Molecular simulations are nowadays a very powerful tool to facilitate a microscopic interpretation of macroscopic experimental results. The great increase of the computational power and improvements in modeling algorithms during the last decade has made feasible the simulation of complex systems, such as biological macromolecules, using fairly realistic molecular descriptions. Application of this methodology requires the use of accurate force fields (there is a wide variety of choices, such as OPLS-AA [32], AMBER [33], CHARMM [34], and MARTINI [35], among others) that adequately describe the inter and intramolecular interactions. The common practice is assessing first the ability of the force field to reproduce the required experimental macroscopic behavior for a given set of properties and thermodynamic states. This is crucial in mixtures, since most force fields are usually developed for pure components and their application to mixtures requires the use of somewhat arbitrary combining rules. In our case, we want to analyze the “structure maker/breaker” character of various amino acids from a microscopic stand point. This implies that the variation of the TMD with the solute concentration is the key quantity to be reproduced.

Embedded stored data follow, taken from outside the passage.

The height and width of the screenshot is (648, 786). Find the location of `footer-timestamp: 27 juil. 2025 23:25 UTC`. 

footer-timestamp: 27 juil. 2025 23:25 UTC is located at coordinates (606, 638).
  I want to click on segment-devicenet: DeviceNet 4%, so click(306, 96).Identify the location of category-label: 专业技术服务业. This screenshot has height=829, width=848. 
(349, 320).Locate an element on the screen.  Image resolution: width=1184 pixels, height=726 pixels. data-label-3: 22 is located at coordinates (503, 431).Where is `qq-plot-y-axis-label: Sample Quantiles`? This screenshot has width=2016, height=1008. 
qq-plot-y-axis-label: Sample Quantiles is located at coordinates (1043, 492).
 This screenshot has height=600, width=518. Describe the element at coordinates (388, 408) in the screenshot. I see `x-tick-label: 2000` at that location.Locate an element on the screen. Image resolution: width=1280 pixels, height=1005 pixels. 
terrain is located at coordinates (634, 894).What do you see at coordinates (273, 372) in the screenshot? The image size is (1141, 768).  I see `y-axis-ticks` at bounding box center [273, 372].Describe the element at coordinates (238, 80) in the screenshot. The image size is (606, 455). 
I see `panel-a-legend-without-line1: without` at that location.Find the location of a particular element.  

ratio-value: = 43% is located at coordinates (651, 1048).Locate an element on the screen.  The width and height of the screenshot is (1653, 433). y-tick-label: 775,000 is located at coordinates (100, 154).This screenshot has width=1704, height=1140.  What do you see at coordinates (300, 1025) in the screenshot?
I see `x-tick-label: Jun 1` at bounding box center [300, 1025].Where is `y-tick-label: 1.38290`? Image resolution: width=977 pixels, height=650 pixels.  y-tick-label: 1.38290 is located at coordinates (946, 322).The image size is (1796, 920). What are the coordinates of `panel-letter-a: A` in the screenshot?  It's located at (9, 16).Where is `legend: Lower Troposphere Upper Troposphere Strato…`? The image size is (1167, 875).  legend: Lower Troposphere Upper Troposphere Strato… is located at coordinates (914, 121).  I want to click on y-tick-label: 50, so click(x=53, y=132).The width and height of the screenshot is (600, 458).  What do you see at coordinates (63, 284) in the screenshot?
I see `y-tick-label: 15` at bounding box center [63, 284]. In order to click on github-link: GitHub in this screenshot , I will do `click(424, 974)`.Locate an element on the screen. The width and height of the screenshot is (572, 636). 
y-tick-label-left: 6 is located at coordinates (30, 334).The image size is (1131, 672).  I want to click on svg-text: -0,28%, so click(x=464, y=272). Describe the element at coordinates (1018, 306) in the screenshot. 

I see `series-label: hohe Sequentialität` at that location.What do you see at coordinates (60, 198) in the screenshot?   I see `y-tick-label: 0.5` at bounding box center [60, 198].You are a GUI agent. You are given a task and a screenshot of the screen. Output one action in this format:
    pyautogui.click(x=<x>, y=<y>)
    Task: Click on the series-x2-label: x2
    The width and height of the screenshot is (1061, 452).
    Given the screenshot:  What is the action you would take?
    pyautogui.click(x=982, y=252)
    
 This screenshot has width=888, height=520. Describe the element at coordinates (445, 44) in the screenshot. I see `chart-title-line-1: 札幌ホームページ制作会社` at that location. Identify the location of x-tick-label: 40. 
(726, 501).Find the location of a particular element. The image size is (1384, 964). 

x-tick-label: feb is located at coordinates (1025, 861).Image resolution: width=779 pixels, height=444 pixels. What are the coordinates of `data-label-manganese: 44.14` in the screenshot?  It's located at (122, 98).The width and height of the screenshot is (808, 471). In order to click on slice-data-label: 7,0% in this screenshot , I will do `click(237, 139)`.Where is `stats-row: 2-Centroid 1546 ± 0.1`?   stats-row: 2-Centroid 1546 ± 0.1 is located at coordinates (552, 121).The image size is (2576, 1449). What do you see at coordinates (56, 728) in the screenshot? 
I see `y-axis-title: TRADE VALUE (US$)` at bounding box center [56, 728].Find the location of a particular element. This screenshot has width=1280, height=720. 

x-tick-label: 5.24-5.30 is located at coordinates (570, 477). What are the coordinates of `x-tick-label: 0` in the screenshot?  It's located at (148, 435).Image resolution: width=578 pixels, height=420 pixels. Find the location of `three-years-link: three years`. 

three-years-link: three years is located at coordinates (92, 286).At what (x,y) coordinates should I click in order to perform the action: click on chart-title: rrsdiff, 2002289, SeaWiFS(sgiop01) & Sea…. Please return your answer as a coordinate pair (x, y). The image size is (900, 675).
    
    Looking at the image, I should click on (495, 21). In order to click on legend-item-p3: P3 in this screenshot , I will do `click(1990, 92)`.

In this work we have thus focused on aqueous solutions of arginine, cysteine, glutamic acid, glutamine, lysine, methionine, and threonine in the dilute region. On the one hand, the variation of the TMD of water due to the addition of these seven amino acids was experimentally determined. This was done by carrying out density measurements in the temperature interval (273.65–283.15) K in 0.5 K steps using a vibrating tube densimeter DMA5000 from Anton Paar. Density data were also used to evaluate the partial molar volumes of the amino acids at infinite dilution. With this, we have performed a thermodynamic consistency check with the TMD values following the scheme devised by Armitage et al. [14]. On the other hand, extensive NpT Molecular Dynamics (MD) simulations of the studied systems, in the temperature range 238.15–308.15 K and at several solute concentrations (x = 0.0, 0.0025, 0.0050, 0.0075, 0.01), were performed using the OPLS-AA force field for amino acids together with the TIP4P/2005 model for water [36]. The purpose of the simulations was to evaluate the ability of the chosen model to account for the variation of the TMD with the solute concentration and also to analyze the promotion/destruction of ice-like water structures during mixing. This last point was carried out in a quantitative way by performing a specific structural analysis of water molecules in solution along the MD trajectories. We will see that although the simulation reproduces the correct qualitative trends, it provides a stronger depression of the TMD with the addition of a solute. Structural analysis showed no enhancement of the ice-like water structure confirming the ‘structure-breaker’ character of the solutes.